Work request —
Compute how many lines in the data below hold the word "dimensions", then report that number with nothing else.

Extracted data —
========================================================================

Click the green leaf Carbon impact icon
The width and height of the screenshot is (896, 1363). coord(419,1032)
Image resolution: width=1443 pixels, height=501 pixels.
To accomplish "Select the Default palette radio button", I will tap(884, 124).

========================================================================

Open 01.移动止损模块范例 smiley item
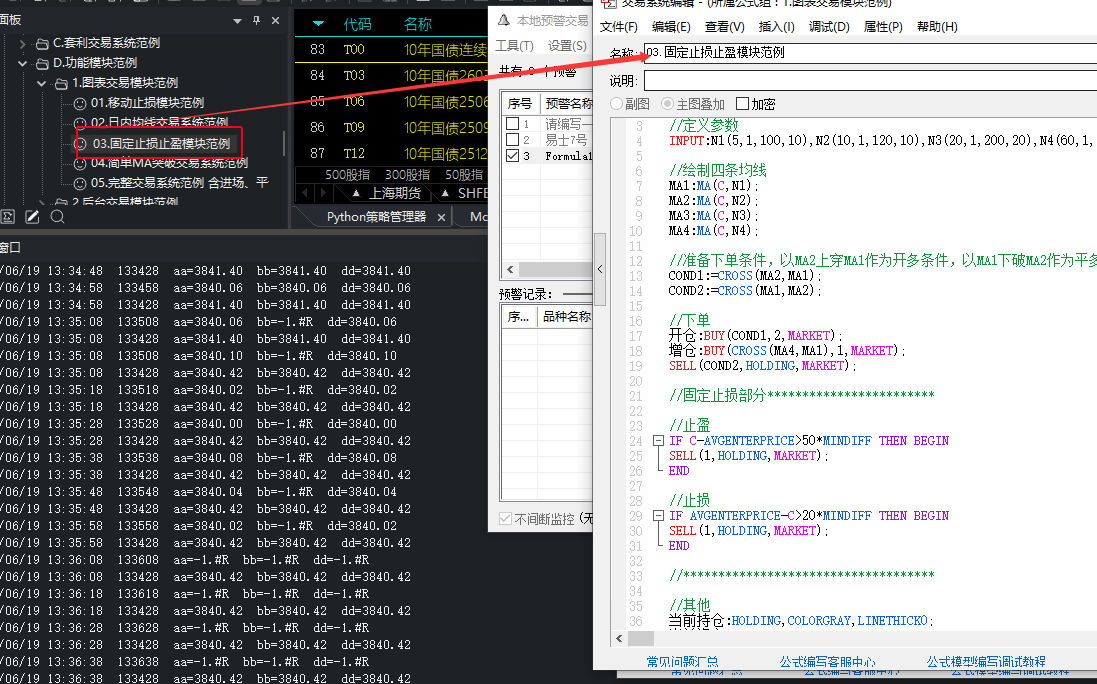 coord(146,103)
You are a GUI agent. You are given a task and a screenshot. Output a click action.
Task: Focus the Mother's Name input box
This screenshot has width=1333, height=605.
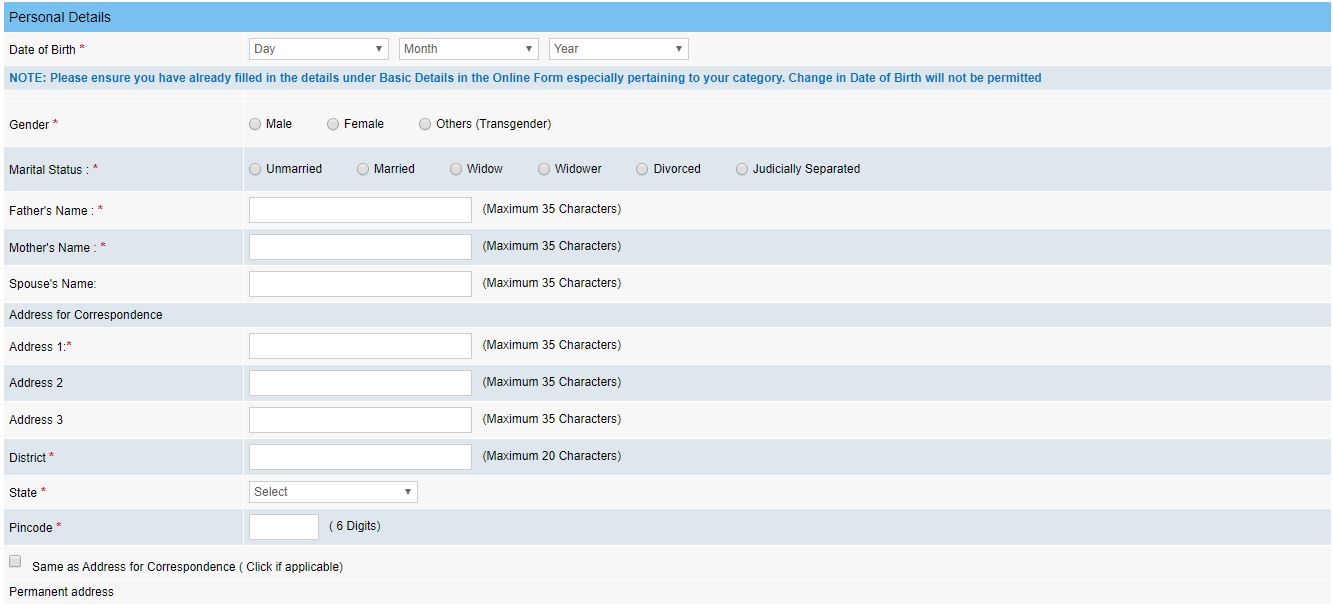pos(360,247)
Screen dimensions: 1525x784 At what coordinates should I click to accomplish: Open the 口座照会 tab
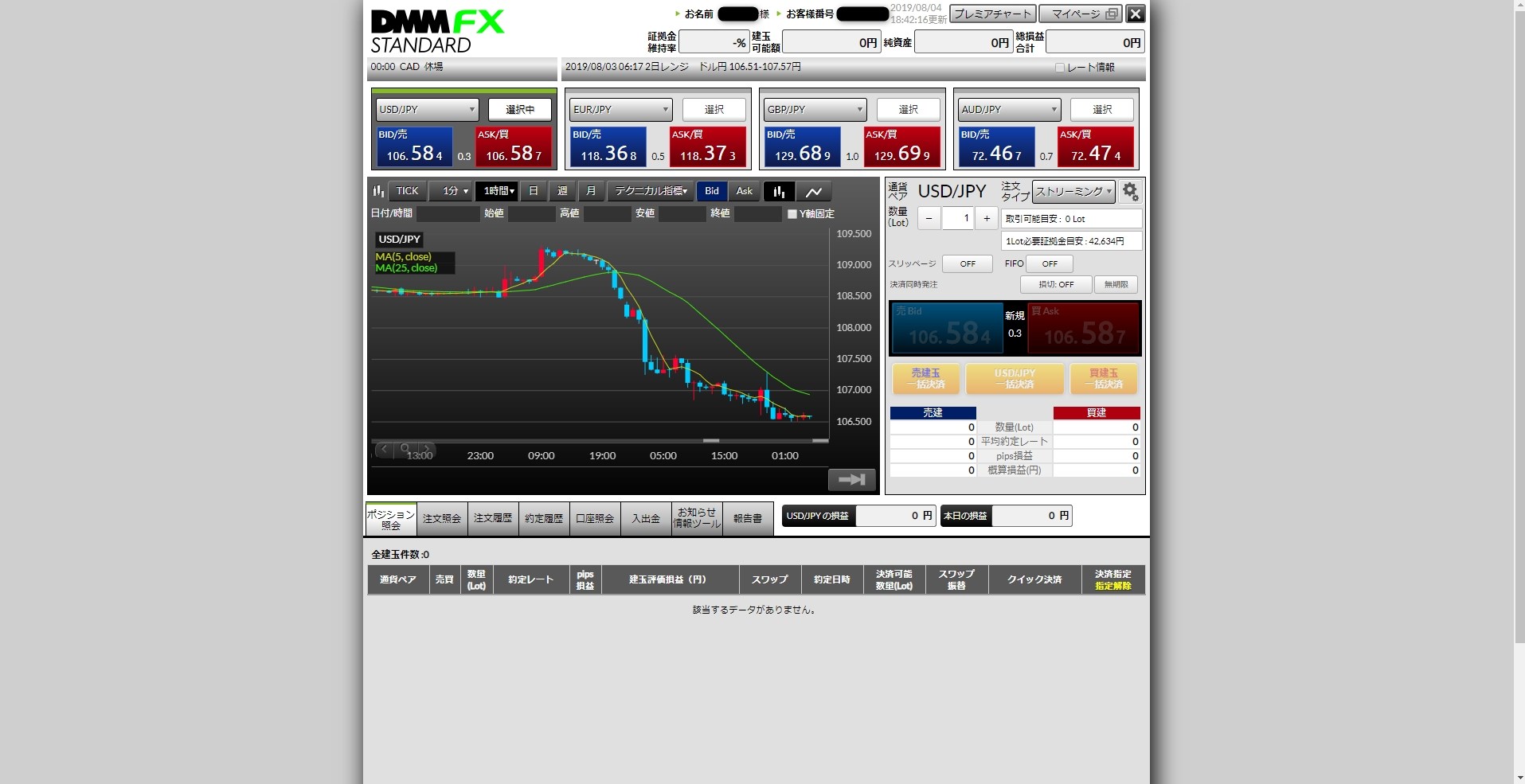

========================================================================

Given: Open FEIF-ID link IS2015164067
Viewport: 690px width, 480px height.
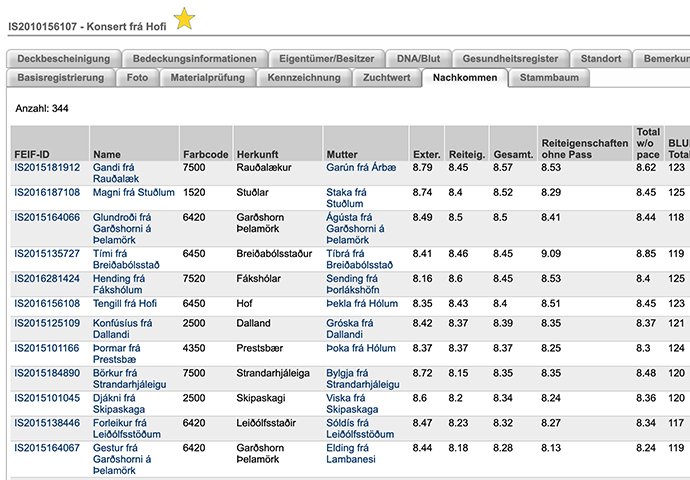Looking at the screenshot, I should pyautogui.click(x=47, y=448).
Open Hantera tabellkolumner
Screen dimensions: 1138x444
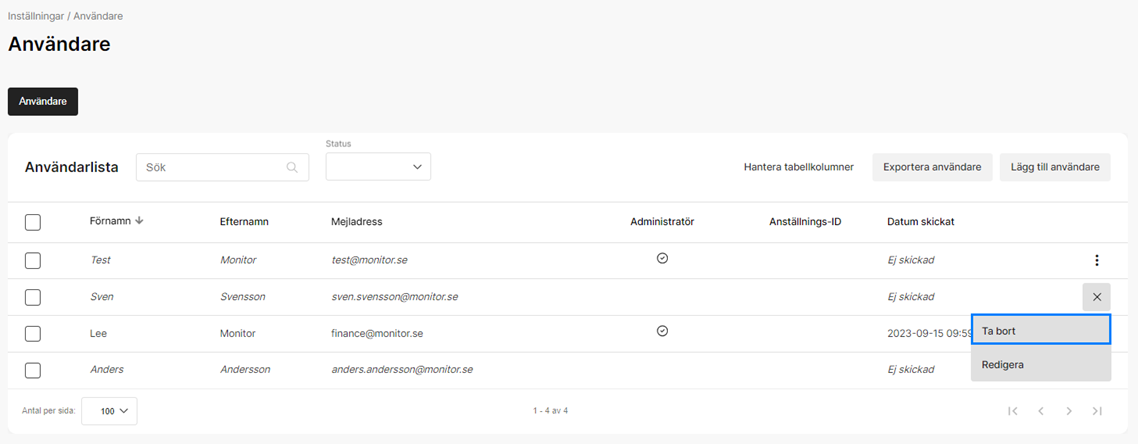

========================================================================

Expected answer —
2